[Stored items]
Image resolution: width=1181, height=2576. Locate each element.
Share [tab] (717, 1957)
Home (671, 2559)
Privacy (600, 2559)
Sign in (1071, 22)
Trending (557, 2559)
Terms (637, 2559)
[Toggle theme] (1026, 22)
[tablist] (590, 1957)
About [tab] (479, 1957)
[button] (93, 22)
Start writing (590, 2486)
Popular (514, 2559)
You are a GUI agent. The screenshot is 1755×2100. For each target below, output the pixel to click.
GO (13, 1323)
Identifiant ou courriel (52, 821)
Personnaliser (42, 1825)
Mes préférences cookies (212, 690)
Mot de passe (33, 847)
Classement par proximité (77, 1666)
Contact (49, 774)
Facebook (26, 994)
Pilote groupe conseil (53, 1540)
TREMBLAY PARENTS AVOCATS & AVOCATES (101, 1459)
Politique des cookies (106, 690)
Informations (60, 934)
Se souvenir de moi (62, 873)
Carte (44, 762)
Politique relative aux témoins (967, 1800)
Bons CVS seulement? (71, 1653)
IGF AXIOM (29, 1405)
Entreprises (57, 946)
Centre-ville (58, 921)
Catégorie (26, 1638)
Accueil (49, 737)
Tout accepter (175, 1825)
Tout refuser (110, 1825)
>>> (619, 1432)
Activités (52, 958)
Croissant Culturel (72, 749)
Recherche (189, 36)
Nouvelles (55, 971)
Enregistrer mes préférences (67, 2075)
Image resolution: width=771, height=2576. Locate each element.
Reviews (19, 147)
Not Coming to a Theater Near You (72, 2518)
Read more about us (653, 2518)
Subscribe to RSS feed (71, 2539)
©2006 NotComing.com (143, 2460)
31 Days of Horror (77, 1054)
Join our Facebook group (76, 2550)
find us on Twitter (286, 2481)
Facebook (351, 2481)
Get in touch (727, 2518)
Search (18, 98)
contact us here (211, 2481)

* Instructions for the task
Please find, in the entries above, every line where "Locate" occurs, and copy it.

* Task result
Image resolution: width=1181, height=2576. Locate each element.
Image resolution: width=771, height=2576. Locate each element.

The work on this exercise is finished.